Donya-Florence Amer has taken up her new position as Chief Information Officer (CIO) at Hapag-Lloyd. It is the first time in the 175-year history of the shipping line that a woman has been appointed to the top deck of the enterprise. Prior to her joining Hapag-Lloyd, Deutsche Bahn intended but failed to hire the IT expert.

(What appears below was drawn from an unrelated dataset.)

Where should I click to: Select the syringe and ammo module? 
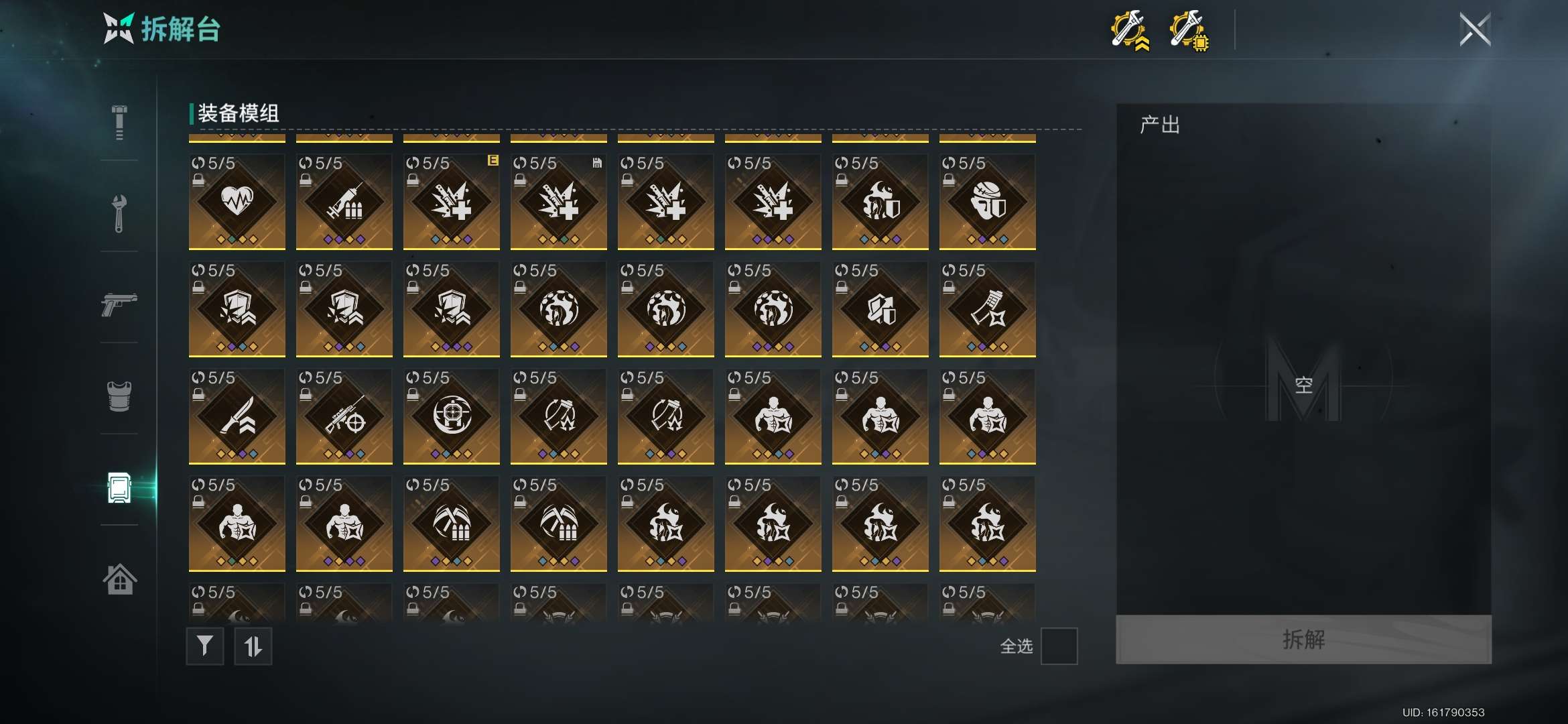(344, 202)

“With Donya-Florence Amer, we have been able to attract a highly qualified expert in the field of information technology and digital business modeling,” Michael Behrendt, Chairman of the
Supervisory Board of Hapag-Lloyd AG, stated, after she accepted the position. Ms. Amer’s scope of duties spans from driving ahead with electronic solutions to improving existing tools and
fine-tuning the company's digitalization strategy. A demanding roadmap.
New board function
Her appointment was preceded by the management's decision to establish a new executive IT board function. Donya-Florence Amer, as CIO, is thus now the 5th member of the Executive Board -
alongside her male colleagues; CEO, Rolf Habben Jansen; CFO, Mark Frese; COO, Maximilian Rothkopf, and CPO, Joachim Schlotfeldt.

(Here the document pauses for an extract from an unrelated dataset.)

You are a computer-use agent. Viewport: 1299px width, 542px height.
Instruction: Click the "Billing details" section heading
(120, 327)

Ms. Amer started her career in 1999 at IBM, switching to Bosch in 2017, and becoming Co-Founder and Executive VP of Bosch Climate Solutions in 2020. At Hapag-Lloyd, she succeeds former IT boss,
Martin Gnass, who retired last September after 19 years with the company. An enthusiastic scuba diver, the 49-year-old is very familiar with the element of water.

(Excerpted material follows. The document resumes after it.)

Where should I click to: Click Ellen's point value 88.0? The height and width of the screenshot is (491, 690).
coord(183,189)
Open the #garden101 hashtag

Profits based on high rates
In a media briefing last week, CEO, Rolf Habben Jansen touched on the preliminary 2021 annual results: 2021 shoveled a record EUR 9.4 billion (ebit) into Hapag-Lloyd's coffers, with sales
totaling EUR 22.3 billion. He also delivered an outlook for the months ahead.
The executive admitted that his company’s figures could have been even better, but the disruption of supply chains caused by many adverse factors such as port closures in China, congestions on
the U.S. west coast, staff shortages at warehouses as result of the pandemic, and capacity shortages vs. burgeoning demand, did not allow for higher results. In total, the shipping company
transported 11.9 million boxes in the past year, only about 100,000 more than in 2020. The profit is explained by the high freight rates for maritime shipping, which have almost doubled from
previously US$1115 to US$2003 per TEU on average.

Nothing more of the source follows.